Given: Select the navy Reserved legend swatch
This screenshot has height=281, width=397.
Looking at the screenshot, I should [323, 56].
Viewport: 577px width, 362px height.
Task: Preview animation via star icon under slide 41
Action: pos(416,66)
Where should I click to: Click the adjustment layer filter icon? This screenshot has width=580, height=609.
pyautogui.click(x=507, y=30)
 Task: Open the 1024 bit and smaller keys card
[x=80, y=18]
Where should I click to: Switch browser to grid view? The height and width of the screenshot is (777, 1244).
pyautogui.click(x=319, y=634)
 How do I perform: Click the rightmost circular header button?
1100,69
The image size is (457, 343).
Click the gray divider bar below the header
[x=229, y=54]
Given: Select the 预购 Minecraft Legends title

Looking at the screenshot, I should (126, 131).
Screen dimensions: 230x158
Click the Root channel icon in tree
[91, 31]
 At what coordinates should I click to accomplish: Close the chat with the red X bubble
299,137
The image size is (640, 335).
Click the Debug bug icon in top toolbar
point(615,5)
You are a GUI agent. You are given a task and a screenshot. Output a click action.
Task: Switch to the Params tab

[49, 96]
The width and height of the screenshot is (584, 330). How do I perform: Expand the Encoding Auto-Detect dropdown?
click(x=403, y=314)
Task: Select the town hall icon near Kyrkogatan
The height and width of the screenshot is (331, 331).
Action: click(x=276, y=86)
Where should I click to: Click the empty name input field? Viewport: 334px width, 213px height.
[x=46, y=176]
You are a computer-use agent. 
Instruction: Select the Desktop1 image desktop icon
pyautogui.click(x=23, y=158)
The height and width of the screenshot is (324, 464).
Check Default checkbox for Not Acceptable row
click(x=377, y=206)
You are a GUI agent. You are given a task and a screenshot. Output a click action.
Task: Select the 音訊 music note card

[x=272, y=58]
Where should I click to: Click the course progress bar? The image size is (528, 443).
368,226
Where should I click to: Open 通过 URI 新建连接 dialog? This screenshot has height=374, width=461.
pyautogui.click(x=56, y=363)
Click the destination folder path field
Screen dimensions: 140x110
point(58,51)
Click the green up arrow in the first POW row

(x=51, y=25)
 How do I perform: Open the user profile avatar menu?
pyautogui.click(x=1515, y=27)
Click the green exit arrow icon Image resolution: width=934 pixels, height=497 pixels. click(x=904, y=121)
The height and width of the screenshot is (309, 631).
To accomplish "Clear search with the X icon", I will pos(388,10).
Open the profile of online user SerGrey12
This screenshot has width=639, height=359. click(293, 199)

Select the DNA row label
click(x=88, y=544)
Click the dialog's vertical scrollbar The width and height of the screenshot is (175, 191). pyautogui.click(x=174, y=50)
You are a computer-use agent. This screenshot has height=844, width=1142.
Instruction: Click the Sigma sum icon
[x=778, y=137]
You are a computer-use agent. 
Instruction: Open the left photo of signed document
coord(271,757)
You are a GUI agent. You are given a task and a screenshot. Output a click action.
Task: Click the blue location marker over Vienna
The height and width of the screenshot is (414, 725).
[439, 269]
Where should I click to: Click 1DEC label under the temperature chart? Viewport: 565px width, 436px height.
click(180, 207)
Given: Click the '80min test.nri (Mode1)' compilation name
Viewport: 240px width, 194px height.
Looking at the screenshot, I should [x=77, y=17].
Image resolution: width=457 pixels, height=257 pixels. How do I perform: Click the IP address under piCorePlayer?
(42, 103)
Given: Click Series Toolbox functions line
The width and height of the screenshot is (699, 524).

------------------------------------

▶ _YOUR TASK_
Write down all of the listing exactly.

▶ _PROBLEM SOLUTION_
Given: Select the navy Reserved legend swatch
This screenshot has height=281, width=397.
Looking at the screenshot, I should [323, 56].
Viewport: 577px width, 362px height.
Task: Preview animation via star icon under slide 41
Action: pos(416,66)
Where should I click to: Click the adjustment layer filter icon? This screenshot has width=580, height=609.
pyautogui.click(x=507, y=30)
 Task: Open the 1024 bit and smaller keys card
[x=80, y=18]
Where should I click to: Switch browser to grid view? The height and width of the screenshot is (777, 1244).
pyautogui.click(x=319, y=634)
 How do I perform: Click the rightmost circular header button?
1100,69
The image size is (457, 343).
Click the gray divider bar below the header
[x=229, y=54]
Given: Select the 预购 Minecraft Legends title

Looking at the screenshot, I should (126, 131).
Screen dimensions: 230x158
Click the Root channel icon in tree
[91, 31]
 At what coordinates should I click to accomplish: Close the chat with the red X bubble
299,137
The image size is (640, 335).
Click the Debug bug icon in top toolbar
point(615,5)
You are a GUI agent. You are given a task and a screenshot. Output a click action.
Task: Switch to the Params tab

[49, 96]
The width and height of the screenshot is (584, 330). How do I perform: Expand the Encoding Auto-Detect dropdown?
click(x=403, y=314)
Task: Select the town hall icon near Kyrkogatan
The height and width of the screenshot is (331, 331).
Action: click(x=276, y=86)
Where should I click to: Click the empty name input field? Viewport: 334px width, 213px height.
[x=46, y=176]
You are a computer-use agent. 
Instruction: Select the Desktop1 image desktop icon
pyautogui.click(x=23, y=158)
The height and width of the screenshot is (324, 464).
Check Default checkbox for Not Acceptable row
click(x=377, y=206)
You are a GUI agent. You are given a task and a screenshot. Output a click action.
Task: Select the 音訊 music note card

[x=272, y=58]
Where should I click to: Click the course progress bar? The image size is (528, 443).
368,226
Where should I click to: Open 通过 URI 新建连接 dialog? This screenshot has height=374, width=461.
pyautogui.click(x=56, y=363)
Click the destination folder path field
Screen dimensions: 140x110
point(58,51)
Click the green up arrow in the first POW row

(x=51, y=25)
 How do I perform: Open the user profile avatar menu?
pyautogui.click(x=1515, y=27)
Click the green exit arrow icon Image resolution: width=934 pixels, height=497 pixels. click(x=904, y=121)
The height and width of the screenshot is (309, 631).
To accomplish "Clear search with the X icon", I will pos(388,10).
Open the profile of online user SerGrey12
This screenshot has width=639, height=359. click(293, 199)

Select the DNA row label
click(x=88, y=544)
Click the dialog's vertical scrollbar The width and height of the screenshot is (175, 191). pyautogui.click(x=174, y=50)
You are a computer-use agent. This screenshot has height=844, width=1142.
Instruction: Click the Sigma sum icon
[x=778, y=137]
You are a computer-use agent. 
Instruction: Open the left photo of signed document
coord(271,757)
You are a GUI agent. You are given a task and a screenshot. Output a click action.
Task: Click the blue location marker over Vienna
The height and width of the screenshot is (414, 725).
[439, 269]
Where should I click to: Click 1DEC label under the temperature chart? Viewport: 565px width, 436px height.
click(180, 207)
Given: Click the '80min test.nri (Mode1)' compilation name
Viewport: 240px width, 194px height.
Looking at the screenshot, I should [x=77, y=17].
Image resolution: width=457 pixels, height=257 pixels. How do I perform: Click the IP address under piCorePlayer?
(42, 103)
Given: Click Series Toolbox functions line
The width and height of the screenshot is (699, 524).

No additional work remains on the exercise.